* Task brief *
Start at the line below containing "Where should I click to: Open the" and stop at the line containing "Given: View analytics". Repeat every line of that stretch exactly, and nothing outside it.

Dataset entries
* * *
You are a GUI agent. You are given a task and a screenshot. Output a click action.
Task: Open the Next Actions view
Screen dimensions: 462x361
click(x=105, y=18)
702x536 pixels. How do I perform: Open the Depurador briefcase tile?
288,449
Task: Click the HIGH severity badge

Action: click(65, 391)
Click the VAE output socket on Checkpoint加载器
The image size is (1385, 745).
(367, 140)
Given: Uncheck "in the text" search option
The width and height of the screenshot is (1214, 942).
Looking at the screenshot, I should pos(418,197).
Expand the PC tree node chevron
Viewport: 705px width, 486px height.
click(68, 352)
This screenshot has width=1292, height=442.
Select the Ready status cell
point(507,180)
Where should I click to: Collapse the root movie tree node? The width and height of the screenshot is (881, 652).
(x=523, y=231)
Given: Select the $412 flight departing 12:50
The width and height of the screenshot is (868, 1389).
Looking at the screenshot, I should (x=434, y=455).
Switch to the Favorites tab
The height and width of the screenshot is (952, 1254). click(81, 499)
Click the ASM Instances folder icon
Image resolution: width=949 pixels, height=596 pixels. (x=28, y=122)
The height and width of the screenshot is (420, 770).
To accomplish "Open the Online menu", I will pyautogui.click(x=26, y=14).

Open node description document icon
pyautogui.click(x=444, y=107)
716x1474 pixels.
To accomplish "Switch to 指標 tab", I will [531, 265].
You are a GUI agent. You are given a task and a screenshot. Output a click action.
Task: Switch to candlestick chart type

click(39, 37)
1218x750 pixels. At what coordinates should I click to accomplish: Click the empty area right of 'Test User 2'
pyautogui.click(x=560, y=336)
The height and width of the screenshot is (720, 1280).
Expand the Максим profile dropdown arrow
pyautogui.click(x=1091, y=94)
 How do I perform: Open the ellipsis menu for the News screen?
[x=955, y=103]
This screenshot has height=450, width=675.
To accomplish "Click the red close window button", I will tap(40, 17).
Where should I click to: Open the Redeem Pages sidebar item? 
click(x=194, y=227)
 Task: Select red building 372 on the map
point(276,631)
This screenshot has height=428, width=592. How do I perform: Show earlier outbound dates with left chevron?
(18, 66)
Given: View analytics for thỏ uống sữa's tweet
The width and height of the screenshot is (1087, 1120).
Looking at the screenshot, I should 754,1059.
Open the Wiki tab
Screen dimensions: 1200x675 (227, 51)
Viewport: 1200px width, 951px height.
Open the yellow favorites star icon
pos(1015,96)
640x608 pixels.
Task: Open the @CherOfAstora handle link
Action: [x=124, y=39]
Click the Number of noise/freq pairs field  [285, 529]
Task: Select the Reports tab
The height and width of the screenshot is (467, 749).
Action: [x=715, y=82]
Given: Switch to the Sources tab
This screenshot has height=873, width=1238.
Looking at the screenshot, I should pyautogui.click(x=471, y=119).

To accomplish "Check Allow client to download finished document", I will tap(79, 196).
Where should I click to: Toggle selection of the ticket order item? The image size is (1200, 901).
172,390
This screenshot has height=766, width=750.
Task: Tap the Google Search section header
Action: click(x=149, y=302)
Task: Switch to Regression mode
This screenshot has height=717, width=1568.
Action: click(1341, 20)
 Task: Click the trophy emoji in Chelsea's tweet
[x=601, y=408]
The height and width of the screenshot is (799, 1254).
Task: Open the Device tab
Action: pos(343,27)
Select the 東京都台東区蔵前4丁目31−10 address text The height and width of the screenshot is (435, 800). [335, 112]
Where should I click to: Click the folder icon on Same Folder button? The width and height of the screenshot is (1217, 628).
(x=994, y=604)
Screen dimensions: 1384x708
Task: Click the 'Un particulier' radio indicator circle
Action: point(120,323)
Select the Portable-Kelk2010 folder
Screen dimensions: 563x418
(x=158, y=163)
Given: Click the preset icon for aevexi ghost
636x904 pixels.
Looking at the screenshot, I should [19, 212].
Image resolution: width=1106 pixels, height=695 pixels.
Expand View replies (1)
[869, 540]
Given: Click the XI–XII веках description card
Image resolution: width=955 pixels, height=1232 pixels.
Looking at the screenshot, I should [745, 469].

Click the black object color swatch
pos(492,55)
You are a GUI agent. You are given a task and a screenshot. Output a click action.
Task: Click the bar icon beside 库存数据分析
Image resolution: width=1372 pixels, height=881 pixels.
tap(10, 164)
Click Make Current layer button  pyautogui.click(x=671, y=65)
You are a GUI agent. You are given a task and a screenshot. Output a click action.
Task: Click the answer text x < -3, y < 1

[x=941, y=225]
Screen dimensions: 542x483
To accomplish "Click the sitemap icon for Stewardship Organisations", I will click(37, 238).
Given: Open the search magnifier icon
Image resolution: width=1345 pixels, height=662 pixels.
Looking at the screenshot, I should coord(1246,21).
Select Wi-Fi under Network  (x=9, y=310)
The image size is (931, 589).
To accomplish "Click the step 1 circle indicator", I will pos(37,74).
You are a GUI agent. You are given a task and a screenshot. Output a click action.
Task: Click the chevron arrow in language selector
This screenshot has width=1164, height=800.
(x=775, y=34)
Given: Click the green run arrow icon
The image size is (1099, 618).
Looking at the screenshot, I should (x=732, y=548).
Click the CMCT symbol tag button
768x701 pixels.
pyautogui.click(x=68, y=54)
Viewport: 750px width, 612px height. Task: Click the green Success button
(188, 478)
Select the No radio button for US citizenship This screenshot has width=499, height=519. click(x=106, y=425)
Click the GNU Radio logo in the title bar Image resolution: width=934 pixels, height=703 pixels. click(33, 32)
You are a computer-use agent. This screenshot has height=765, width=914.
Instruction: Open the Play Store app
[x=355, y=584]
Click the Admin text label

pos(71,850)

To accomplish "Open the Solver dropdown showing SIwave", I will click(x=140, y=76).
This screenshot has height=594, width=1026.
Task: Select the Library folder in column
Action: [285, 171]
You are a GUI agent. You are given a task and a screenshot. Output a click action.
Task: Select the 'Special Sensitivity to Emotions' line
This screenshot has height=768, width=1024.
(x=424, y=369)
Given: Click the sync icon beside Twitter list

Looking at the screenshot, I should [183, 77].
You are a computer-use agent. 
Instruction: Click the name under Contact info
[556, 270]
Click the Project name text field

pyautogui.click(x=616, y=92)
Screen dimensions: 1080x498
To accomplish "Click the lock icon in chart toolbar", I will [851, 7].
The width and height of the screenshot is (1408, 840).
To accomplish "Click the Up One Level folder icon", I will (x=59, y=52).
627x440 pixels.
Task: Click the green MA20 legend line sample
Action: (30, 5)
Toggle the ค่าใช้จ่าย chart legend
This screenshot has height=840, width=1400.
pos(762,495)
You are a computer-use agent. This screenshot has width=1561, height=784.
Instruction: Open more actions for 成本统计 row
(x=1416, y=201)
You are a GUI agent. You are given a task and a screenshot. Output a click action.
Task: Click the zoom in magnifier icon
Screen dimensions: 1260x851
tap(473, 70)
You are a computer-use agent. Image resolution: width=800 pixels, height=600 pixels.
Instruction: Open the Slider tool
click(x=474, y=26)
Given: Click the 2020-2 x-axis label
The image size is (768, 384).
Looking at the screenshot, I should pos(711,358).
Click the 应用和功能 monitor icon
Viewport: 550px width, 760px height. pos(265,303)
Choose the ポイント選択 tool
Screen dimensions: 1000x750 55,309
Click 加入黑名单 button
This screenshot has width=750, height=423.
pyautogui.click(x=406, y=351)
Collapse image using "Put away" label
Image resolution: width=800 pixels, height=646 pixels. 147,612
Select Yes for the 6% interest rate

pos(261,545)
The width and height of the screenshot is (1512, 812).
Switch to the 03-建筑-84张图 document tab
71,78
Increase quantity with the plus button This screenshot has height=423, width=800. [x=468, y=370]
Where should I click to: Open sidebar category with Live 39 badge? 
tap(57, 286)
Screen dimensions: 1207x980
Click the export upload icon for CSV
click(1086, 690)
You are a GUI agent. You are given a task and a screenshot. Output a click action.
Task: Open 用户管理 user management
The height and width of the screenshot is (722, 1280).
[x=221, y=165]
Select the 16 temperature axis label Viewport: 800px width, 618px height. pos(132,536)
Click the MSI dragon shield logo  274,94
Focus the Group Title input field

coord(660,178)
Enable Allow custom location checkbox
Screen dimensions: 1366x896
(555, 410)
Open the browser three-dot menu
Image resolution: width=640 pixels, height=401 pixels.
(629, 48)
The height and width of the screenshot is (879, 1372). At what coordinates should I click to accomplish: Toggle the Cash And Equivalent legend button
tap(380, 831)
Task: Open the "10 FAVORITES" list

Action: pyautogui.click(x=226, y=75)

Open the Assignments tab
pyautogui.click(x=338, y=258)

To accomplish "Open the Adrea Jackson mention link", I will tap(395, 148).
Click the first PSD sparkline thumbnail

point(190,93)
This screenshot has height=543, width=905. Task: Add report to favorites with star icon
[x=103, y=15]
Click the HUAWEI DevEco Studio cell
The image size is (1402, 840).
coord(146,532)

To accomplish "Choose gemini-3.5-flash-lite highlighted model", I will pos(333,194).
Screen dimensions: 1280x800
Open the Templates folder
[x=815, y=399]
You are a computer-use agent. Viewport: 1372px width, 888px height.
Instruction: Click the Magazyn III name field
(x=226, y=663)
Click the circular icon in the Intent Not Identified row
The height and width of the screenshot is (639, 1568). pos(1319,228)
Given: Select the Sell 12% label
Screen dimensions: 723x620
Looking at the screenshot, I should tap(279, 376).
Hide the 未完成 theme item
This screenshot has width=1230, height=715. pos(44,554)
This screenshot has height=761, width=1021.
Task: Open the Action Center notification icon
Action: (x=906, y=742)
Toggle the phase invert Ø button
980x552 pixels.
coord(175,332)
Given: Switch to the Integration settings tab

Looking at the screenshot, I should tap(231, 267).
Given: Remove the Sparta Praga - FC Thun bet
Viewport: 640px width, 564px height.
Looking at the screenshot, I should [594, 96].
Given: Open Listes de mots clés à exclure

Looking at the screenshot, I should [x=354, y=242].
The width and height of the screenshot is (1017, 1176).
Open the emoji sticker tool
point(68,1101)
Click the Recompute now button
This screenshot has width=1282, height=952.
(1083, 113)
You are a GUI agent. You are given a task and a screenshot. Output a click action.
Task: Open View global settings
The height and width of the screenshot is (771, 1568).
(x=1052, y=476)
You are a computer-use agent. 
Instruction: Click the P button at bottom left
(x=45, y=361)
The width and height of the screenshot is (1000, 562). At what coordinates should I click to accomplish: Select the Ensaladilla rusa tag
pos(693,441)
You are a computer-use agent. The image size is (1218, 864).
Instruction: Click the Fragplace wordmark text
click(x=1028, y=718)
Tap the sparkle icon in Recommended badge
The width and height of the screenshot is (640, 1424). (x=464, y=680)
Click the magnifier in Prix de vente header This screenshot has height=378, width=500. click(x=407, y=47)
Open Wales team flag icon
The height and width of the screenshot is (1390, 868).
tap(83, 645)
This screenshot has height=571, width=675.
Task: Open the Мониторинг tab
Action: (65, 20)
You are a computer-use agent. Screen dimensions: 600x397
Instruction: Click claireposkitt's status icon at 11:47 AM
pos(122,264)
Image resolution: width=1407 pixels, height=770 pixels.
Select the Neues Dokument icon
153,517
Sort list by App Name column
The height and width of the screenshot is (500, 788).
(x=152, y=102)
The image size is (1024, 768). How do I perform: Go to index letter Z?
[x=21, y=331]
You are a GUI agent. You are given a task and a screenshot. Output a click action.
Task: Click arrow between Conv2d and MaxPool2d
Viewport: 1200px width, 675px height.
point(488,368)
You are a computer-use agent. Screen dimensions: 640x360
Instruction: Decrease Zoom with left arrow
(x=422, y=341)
* * *
* Answer *
Where should I click to: Open the Redeem Pages sidebar item? 
click(x=194, y=227)
 Task: Select red building 372 on the map
point(276,631)
This screenshot has height=428, width=592. How do I perform: Show earlier outbound dates with left chevron?
(18, 66)
Given: View analytics for thỏ uống sữa's tweet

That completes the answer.